> _Task objective_
Nothing but the line containing "Open the Layer Properties Manager icon" and the lines that follow it to the end of the material below should appear in the answer, each copied exactly.

> _Recorded data_
☆ ☆ ☆ ☆ ☆ ☆ ☆
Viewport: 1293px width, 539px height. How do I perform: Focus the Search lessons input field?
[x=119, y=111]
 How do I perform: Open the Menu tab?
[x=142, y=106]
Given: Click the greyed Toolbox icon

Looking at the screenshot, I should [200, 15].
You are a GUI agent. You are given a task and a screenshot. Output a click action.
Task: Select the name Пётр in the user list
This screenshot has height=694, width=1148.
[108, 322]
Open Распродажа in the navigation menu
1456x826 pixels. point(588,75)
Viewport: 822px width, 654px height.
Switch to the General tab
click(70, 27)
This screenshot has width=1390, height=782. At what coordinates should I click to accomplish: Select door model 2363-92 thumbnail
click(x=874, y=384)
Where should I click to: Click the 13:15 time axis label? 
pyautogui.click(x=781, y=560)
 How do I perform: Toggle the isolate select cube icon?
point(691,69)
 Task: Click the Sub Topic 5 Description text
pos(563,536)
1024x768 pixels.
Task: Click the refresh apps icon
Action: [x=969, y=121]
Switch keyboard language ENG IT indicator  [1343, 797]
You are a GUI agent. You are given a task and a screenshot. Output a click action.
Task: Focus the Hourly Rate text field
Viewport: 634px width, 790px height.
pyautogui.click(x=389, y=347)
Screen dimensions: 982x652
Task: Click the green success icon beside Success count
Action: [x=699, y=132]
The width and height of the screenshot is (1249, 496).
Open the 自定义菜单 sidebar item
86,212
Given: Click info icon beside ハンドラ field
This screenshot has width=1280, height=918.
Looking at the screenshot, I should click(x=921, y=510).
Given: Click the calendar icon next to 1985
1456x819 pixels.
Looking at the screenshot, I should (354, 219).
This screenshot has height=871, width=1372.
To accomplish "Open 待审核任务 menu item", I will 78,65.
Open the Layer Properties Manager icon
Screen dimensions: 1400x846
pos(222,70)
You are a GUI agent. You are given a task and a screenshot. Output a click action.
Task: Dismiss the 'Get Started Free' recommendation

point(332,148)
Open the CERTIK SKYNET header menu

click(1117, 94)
☆ ☆ ☆ ☆ ☆ ☆ ☆
> _Written response_
Open the Layer Properties Manager icon
Screen dimensions: 1400x846
pos(222,70)
You are a GUI agent. You are given a task and a screenshot. Output a click action.
Task: Dismiss the 'Get Started Free' recommendation

point(332,148)
Open the CERTIK SKYNET header menu

click(1117, 94)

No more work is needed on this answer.